The 38-year-old Italian public speaker and adventurer, who crossed two oceans alone on a row boat and ran across the U.S. in 70 days, recently spoke about his project, Adrift, a years'-long ambition to live in a survival capsule on a Greenland iceberg.
Once a suitable iceberg is selected, Bellini plans to conduct research on climate change's affect on ice sheets and to test the limits of human endurance and survival.
"I'm not in love with Greenland, and I'm not personally in love with ice, even though I was born in the mountains," Bellini told IFL Science. "[The reason I'm doing this] is exploring, knowing, trying to understand how you can cope with unpredictable situations."

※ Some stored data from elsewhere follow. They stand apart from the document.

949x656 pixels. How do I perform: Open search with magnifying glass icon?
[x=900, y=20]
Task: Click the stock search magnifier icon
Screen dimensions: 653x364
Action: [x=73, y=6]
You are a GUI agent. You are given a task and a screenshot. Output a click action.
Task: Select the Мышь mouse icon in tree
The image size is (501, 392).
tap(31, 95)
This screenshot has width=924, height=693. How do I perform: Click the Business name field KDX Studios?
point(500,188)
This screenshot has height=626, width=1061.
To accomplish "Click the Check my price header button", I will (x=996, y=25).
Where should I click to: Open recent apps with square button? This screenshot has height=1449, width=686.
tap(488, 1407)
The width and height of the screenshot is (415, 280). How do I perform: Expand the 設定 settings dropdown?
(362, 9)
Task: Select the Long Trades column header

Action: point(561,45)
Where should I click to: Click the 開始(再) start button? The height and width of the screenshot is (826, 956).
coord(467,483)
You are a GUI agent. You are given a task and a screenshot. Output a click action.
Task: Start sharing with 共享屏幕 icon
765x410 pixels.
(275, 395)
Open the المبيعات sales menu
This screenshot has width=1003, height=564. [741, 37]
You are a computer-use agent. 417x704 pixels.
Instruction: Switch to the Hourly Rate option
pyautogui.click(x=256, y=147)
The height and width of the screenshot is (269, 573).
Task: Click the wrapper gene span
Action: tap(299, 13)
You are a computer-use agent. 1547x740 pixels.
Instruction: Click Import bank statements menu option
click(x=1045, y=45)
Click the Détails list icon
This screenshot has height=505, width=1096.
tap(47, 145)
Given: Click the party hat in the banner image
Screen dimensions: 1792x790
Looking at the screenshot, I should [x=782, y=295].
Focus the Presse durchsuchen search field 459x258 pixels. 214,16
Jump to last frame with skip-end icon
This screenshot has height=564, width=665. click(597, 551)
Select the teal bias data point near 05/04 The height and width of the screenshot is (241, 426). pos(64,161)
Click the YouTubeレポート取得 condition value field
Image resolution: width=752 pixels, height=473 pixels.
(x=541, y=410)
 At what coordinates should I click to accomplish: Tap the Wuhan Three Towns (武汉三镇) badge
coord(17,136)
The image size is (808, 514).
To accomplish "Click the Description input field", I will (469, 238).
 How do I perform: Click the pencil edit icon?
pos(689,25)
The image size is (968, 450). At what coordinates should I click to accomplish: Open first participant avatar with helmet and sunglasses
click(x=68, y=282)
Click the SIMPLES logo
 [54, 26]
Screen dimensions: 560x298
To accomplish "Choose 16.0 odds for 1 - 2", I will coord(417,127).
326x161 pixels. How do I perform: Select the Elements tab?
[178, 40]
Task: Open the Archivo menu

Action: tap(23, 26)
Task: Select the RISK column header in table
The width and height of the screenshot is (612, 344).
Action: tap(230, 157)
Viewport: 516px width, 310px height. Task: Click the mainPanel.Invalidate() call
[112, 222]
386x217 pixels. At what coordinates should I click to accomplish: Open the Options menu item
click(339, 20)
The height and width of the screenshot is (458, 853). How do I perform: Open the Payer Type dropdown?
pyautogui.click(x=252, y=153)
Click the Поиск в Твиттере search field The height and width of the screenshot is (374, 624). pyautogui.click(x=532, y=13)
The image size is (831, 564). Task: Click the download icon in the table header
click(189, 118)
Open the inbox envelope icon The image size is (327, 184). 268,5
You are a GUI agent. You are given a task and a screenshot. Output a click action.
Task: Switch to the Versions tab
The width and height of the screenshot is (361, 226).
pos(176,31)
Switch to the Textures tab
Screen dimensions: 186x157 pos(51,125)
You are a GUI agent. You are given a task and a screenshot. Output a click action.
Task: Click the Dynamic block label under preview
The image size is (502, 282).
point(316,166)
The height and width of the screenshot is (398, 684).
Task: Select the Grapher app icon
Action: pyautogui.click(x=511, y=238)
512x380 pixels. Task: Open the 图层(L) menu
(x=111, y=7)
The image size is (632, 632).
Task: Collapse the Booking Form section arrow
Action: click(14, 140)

According to the Adrift mission website, sensors and devices will be placed on the iceberg to collect real-time data about ice structure and its evolution as it drifts.
"This data, never collected before, will help scientists to understand important issues about climate change on Planet Earth," the site states.
Bellini plans to stay in a specially-designed aluminum capsule for up to 12 months or until the iceberg flips—a natural phenomenon that occurs from melting ice and an imbalance in frozen water.
The capsule was developed by a Seattle-based company called Survival Capsule, which designed its patented personal safety system to protect against tsunami events, tornadoes, hurricanes, earthquakes and storm surges.
According to a 2015 Outside article, the capsule will carry 300 to 400 kilograms of food, a wind generator, solar panels, and an EPIRB beacon if rescue is needed. It will also be equipped with Wi-Fi, a work table, electronic panels and a foldable bed so Bellini has room to exercise.
Bellini expressed confidence that the product would be strong enough to survive storms or getting crushed by icebergs.
"I fell in love with the capsule," he told Outside about the three-meter, ten-person version he selected. "I'm in good hands."
Other than living in an inhospitable climate and flipping off an iceberg into open waters, the adventurer said that boredom could be his one of his greatest challenges.
As IFL Science reported, Bellini initially wanted to kick off the mission around winter 2018. However, funding issues have stalled the project, and more than $500,000 still needs to be raised.